— Aim of the exercise —
Update the section of the article on Japanese overtime below that opens with "In the survey" and closes with "shrinking working population.", and substitute "labor force" for "working population" each time it occurs.

[Opening Provided passage section]

Business › Japanese firms still slow in reducing overtime: survey

TOKYO —

Moves by Japan’s major corporations to reduce overtime work are still coming slowly, with only one in four companies saying they plan to introduce a cap, a recent Kyodo News survey showed.

In the survey of 104 companies’ employees and hiring plans, 98 firms said they have a labor-management agreement to allow workers to work beyond the upper limits they set.

Long working hours have drawn renewed attention in Japan after the suicide of an overworked employee of Dentsu Inc in late 2015 and a consequent labor bureau crackdown on the major advertising group came as a fresh reminder of the country’s notorious ethos of overwork as well as on the shrinking working population.

Of those 98 firms, 40 said their cap on monthly overtime work is set above 80 hours, a level said to cause serious health consequences. Some 12 companies allowed overtime of 100 hours or longer per month, with the longest being 135 hours, according to the survey conducted between late February and mid-March.

[Closing Provided passage section]
[Opening Data extract section]

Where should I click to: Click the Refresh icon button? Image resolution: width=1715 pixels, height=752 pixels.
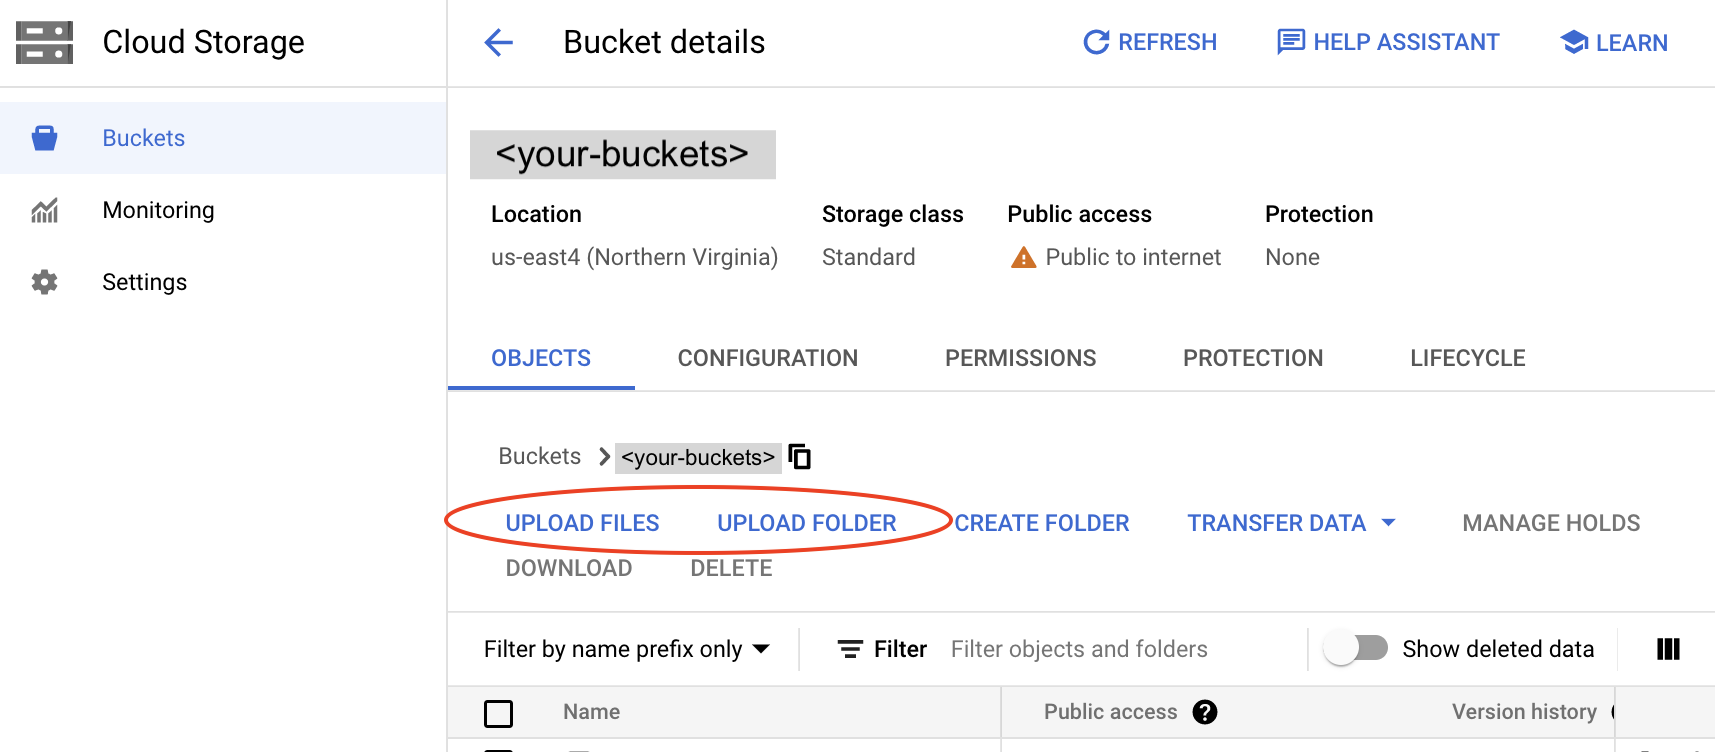[1096, 42]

[Closing Data extract section]

— Reply to the exercise —
In the survey of 104 companies’ employees and hiring plans, 98 firms said they have a labor-management agreement to allow workers to work beyond the upper limits they set.

Long working hours have drawn renewed attention in Japan after the suicide of an overworked employee of Dentsu Inc in late 2015 and a consequent labor bureau crackdown on the major advertising group came as a fresh reminder of the country’s notorious ethos of overwork as well as on the shrinking labor force.